- Logo used for the first season.
- Genre: Reality competition
- Presented by: Matthew Patrick Kaj Larsen
- Country of origin: United States
- Original language: English
- No. of seasons: 1
- No. of episodes: 30

Production
- Executive producers: Matt Damon Ben Affleck
- Running time: 26–118 minutes
- Production company: go90

Original release
- Network: go90
- Release: July 1 – July 31, 2016

= The Runner (TV series) =

2016 American TV series

The Runner is a reality series on the streaming service go90. The show has five "Chaser Teams" of two people each chasing down the runner around the United States of America in 30 days. The viewers have the opportunity to also win money by answering questions and/or befriending chasers. Every second the prize money goes up starting at $15,000 on July 1, 2016 and ending with $500,000 on July 30, 2016. The Runner and Chase Teams start off in Richmond, Virginia.

The Runner could be watched live during the month of July 2016 at certain times in the United States. In the situation where the runner is caught, the team who caught them gets the current bounty and a new runner starts where the last one left off. The show is co-hosted by Matthew Patrick (MatPat) and Kaj Larsen. The show went through many years of development, picked up and dropped by ABC in 2002 and later, picked up and dropped by Verizon in 2016.

==History==
Matt Damon and Ben Affleck first sold The Runner to ABC in 2000. The series was slated for a midseason launch during the 2001-2002 season but was halted in the aftermath of 9/11 when security concerns compounded the already big challenges of the complex and expensive production.

==Overview==
The Runner is a reality television competition, which consists of teams of five ("Chaser Teams") attempting to catch a runner, whose goal is to race across the USA. The race is divided into daily segments, which end when the Runner gets to the Safe Zone or is caught. If the Runner is caught, the Chase Team who caught the Runner is awarded the Runner's bounty, which starts at $15,000 and increases by $15,000 every day.

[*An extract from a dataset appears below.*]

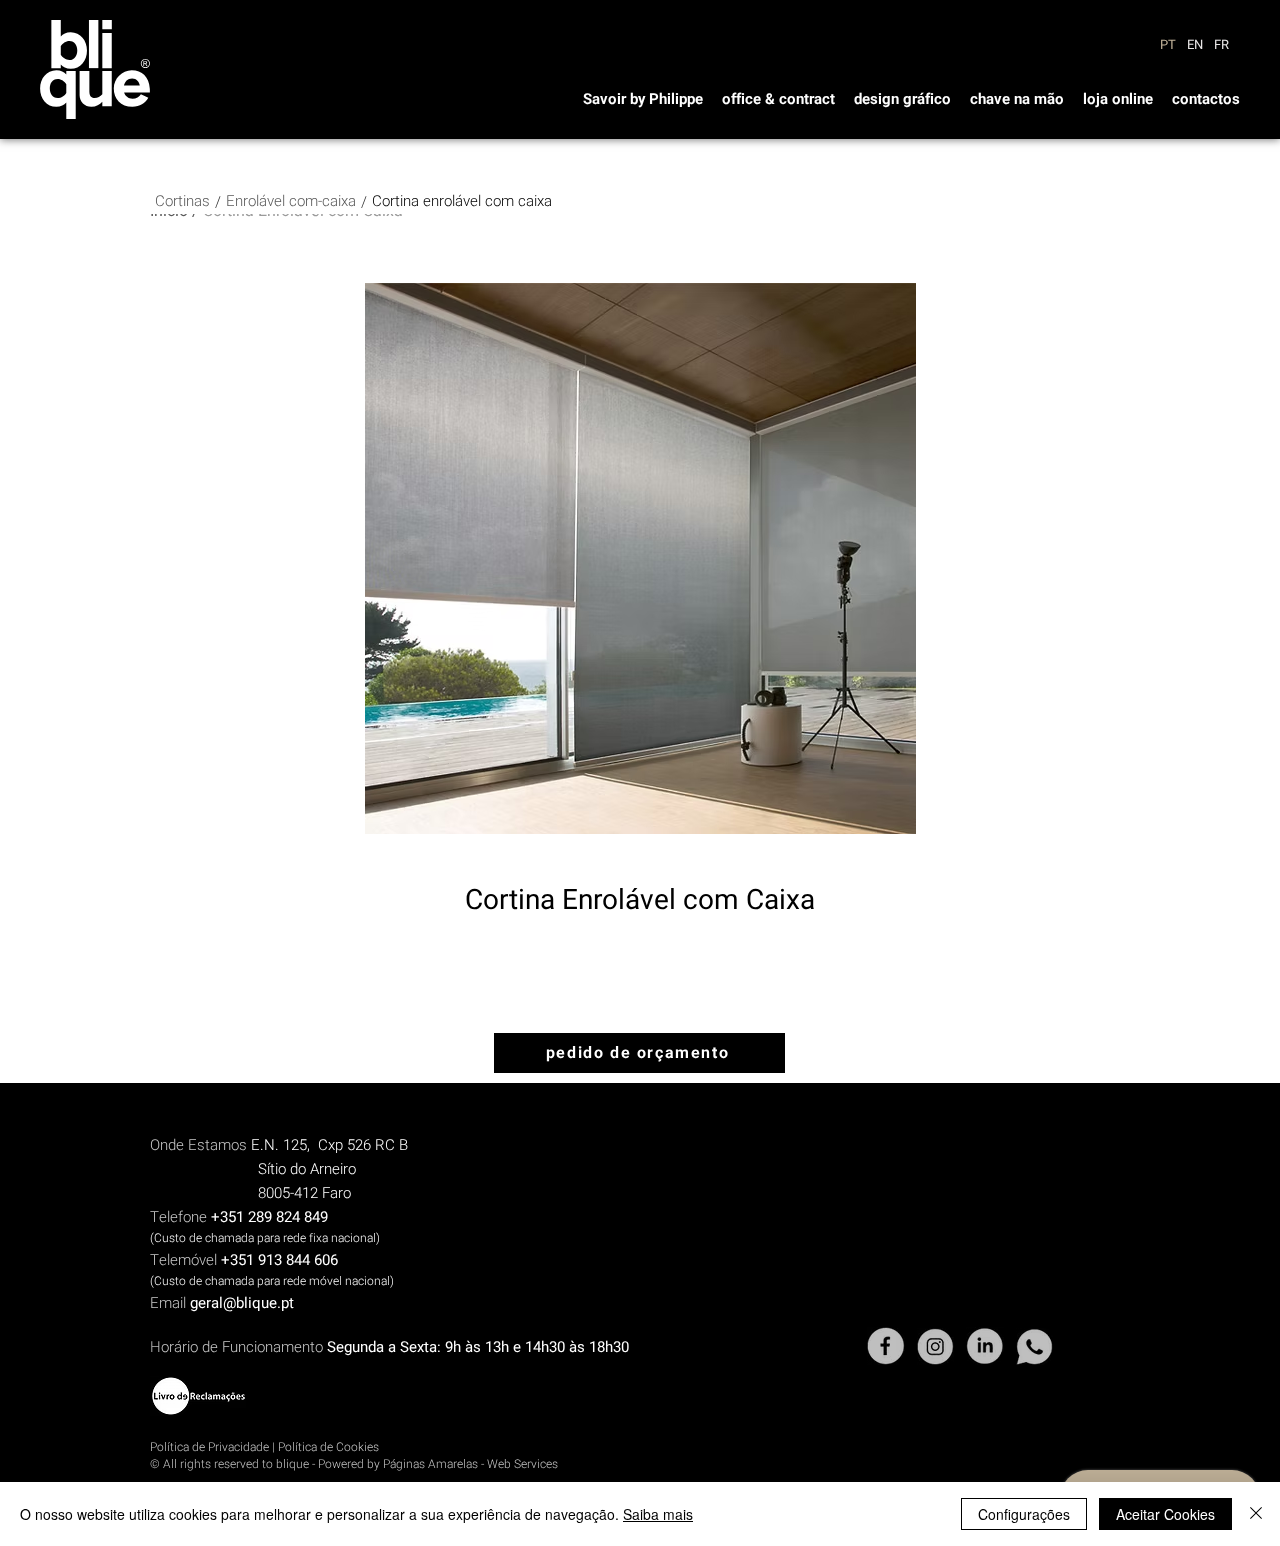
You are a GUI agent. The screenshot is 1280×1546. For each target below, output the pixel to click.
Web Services (522, 1464)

If the Runner makes it to the end without getting caught, the Runner is awarded $500,000. The viewers are also eligible to win money. Every day, the Chase Teams and runner give out a cash prize in "Chaser" or "Runner Cash" to whomever they deem worthy of it.

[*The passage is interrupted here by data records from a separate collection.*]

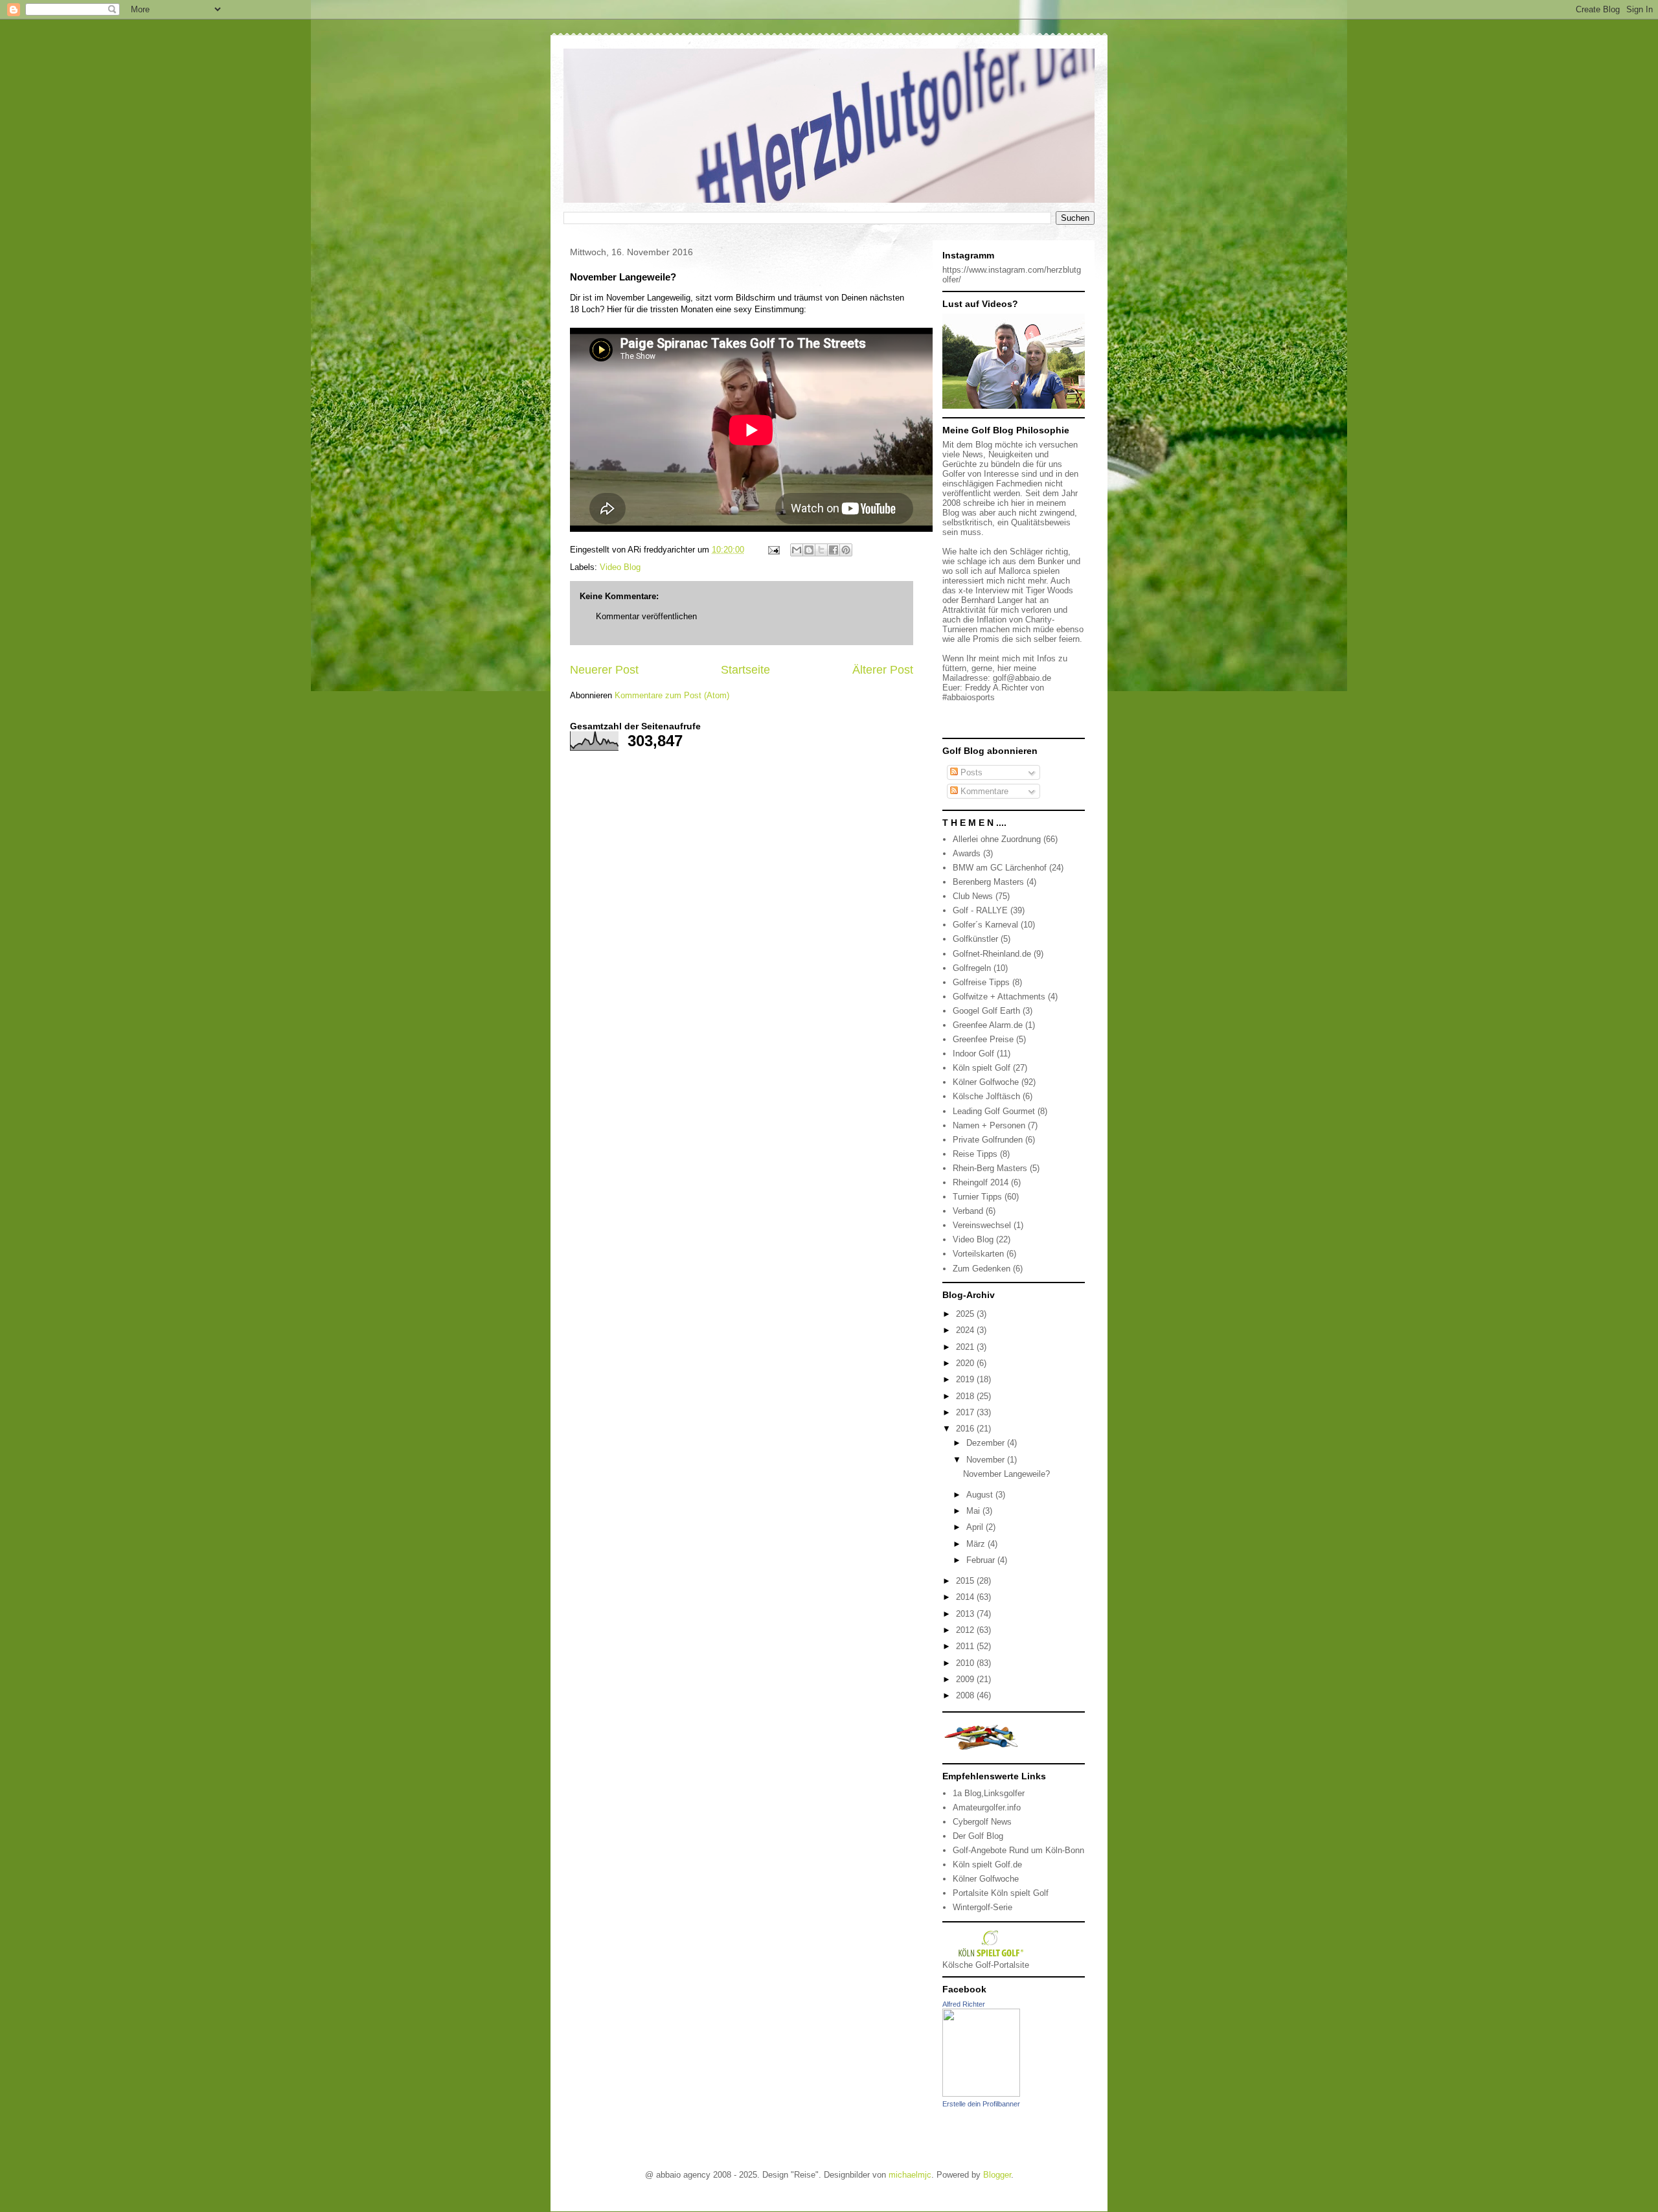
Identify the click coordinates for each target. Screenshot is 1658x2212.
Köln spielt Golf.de (987, 1864)
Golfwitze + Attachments (999, 996)
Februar (981, 1560)
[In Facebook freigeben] (833, 549)
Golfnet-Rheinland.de (992, 954)
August (980, 1494)
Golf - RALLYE (980, 910)
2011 (966, 1646)
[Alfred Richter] (981, 2094)
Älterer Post (882, 669)
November (986, 1460)
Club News (973, 896)
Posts (970, 772)
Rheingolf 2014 (980, 1182)
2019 (966, 1379)
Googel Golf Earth (986, 1011)
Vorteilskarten (978, 1254)
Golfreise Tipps (981, 982)
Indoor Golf (973, 1053)
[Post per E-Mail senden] (773, 549)
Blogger (997, 2175)
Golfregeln (972, 968)
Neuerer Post (604, 669)
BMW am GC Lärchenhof (1000, 867)
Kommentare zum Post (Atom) (672, 695)
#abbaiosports (968, 697)
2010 (966, 1663)
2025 (966, 1314)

"America's Cash Task" are clues that are given twice daily that point in the direction of the Runner. Viewers can submit the answer online, and 10 people are drawn for each ACT to win a cash prize.

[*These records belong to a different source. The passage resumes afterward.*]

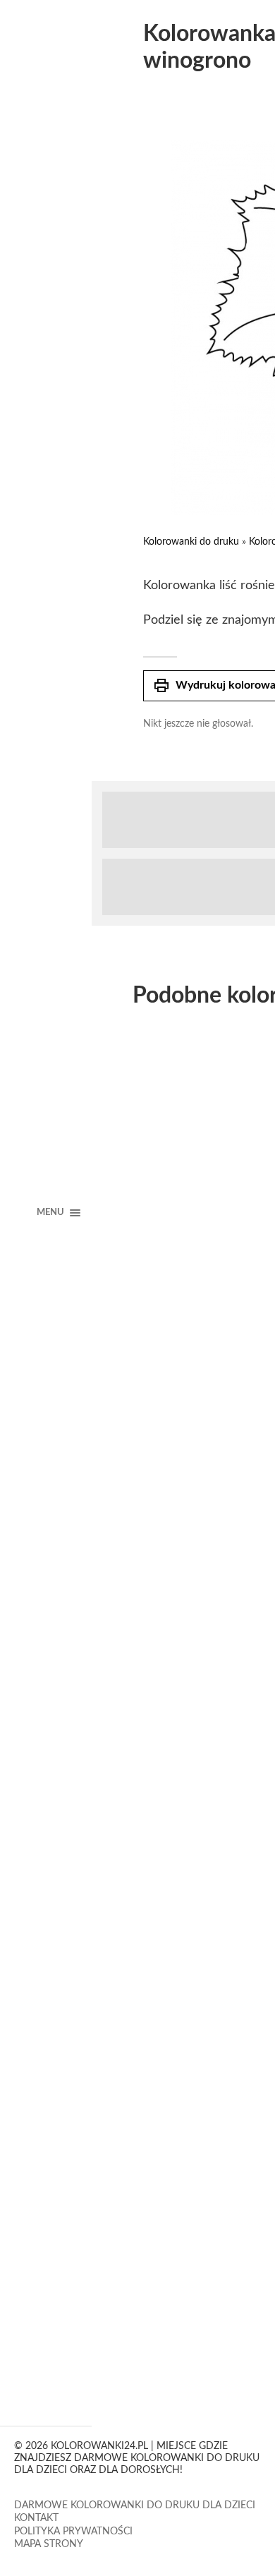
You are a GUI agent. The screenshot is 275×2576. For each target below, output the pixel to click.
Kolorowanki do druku (191, 542)
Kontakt (36, 2518)
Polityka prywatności (73, 2531)
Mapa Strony (48, 2544)
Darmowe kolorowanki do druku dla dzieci (134, 2505)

===Competition structure===
There are 3 episodes aired live every day for a month, at 12pm, 3pm, and 10pm EDT. The 12pm episode begins with co-host Kaj Larsen giving the Chaser Teams a task, which usually provides a clue which needs the ACT 1 answer to be completed. The first ACT normally gives a city name or general location, which the Chaser Teams then begin driving to. The Runner is simultaneously provided his "Daily Op", which he must complete in order to escape for the day.

The second ACT clue is released to the Chaser Teams when they are within a certain radius of the Runner, or during the 3pm episode, whichever one comes first. The clue, when deciphered, contains the exact location of the Runner's Daily Op.

The Runner's Daily Op consists of a challenge, which when completed awards a Checkpoint Key. Every 5 days, the Runner must perform a "Daily Op on steroids", where they must use the past Checkpoint Keys to unlock a Finale Key, to be used on the final day. After every Op, the Runner is given instructions to an escape vehicle, and once they enter a certain area, they are deemed safe for the day.

===Season One===
The first season consisted of five original Chase Teams, followed by the addition of #RunnerAllstars midway through the season. The Chase Teams are:
- #TheBrogrammers, consisting of James Stern and Alex Dadds.
- #BrotherNature, consisting of Travis Smith and Koa Smith.
- #SweetNSavage, consisting of Ashley Kelsey of MTV's The Real World: San Diego (2011) and The Challenge: Battle of the Seasons, and Heather Rae El Moussa.
- #FriendZone, consisting of Rafael Melo and Jen Brill.
- #BravoSquare, consisting of Brandon Saunders and Brent Saunders, brothers.
- #RunnerAllstars, consisting of the first two Runners, Bri Hill and Steve Young, introduced mid-season after they were caught.

===Second season (canceled)===
Season Two was confirmed by MatPat on July 30, 2016 at the end of the final episode of Season One. go90 was expected to continue to host the show.

On July 31, 2018, go90 shut down its operations, leaving the show's future in doubt.